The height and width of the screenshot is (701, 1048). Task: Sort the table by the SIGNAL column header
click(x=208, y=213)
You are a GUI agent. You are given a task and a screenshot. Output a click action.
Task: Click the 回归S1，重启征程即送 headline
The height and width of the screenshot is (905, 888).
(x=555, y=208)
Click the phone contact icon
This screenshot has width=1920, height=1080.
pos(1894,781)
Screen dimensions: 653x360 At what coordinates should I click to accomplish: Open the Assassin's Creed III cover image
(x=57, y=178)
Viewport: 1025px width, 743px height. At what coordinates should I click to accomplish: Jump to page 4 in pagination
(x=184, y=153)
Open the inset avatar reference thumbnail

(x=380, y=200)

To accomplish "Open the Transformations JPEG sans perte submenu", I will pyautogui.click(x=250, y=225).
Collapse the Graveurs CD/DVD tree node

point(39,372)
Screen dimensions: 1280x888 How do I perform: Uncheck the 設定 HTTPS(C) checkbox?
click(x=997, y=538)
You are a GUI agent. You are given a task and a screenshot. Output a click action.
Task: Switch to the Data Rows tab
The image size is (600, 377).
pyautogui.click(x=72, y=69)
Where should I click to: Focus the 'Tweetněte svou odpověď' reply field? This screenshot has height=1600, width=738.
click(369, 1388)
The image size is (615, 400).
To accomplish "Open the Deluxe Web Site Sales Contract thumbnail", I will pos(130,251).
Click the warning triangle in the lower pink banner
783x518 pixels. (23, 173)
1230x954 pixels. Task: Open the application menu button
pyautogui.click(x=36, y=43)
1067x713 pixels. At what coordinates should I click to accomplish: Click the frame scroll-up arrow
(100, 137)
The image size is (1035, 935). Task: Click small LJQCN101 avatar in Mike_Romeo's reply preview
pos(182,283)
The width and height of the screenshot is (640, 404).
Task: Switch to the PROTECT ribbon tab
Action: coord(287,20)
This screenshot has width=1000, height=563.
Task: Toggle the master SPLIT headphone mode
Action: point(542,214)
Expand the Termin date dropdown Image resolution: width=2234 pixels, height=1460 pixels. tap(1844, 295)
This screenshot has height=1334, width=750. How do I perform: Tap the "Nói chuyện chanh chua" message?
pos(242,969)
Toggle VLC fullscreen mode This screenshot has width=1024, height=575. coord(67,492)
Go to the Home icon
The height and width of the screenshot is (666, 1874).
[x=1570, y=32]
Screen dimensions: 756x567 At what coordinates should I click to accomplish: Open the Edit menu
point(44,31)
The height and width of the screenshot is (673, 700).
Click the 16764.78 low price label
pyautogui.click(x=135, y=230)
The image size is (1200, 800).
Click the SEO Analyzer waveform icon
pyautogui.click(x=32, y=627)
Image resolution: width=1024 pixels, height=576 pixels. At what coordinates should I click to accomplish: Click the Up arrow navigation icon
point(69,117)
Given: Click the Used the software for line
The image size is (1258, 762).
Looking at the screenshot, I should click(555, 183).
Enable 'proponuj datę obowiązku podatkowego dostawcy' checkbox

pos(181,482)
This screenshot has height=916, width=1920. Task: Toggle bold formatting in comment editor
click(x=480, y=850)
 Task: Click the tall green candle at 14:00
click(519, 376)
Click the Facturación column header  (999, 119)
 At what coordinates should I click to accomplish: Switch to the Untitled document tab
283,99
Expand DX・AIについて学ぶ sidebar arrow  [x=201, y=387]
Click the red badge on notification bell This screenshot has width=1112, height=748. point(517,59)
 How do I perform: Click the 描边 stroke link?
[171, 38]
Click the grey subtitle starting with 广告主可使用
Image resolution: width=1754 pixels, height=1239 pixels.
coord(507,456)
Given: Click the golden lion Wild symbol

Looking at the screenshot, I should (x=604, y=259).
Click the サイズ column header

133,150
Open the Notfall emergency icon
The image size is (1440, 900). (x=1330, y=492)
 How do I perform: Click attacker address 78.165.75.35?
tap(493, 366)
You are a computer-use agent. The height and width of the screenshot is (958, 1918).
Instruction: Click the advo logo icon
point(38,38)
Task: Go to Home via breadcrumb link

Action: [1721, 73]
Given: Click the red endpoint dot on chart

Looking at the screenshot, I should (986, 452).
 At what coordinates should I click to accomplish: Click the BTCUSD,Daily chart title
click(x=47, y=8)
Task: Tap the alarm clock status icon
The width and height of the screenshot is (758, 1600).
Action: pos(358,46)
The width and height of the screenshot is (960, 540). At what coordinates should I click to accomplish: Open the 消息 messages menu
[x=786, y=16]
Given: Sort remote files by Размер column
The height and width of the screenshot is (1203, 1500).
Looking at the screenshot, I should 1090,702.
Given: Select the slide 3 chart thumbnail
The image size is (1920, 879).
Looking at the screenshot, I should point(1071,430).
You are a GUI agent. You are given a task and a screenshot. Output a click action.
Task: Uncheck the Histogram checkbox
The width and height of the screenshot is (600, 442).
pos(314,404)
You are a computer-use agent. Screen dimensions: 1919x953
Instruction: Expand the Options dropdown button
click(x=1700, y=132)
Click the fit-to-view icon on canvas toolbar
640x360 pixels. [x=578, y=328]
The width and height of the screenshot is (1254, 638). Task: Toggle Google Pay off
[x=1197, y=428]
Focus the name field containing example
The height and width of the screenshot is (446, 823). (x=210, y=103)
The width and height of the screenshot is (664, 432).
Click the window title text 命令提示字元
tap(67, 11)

▬▬▬▬▬▬▬▬▬▬

**Exercise objective**
Take each line of the material that contains the word "computer" and list it.

**Solution to this problem**
You are a computer-use agent. The height and width of the screenshot is (958, 1918).
You are a computer-use agent. Screen dimensions: 1919x953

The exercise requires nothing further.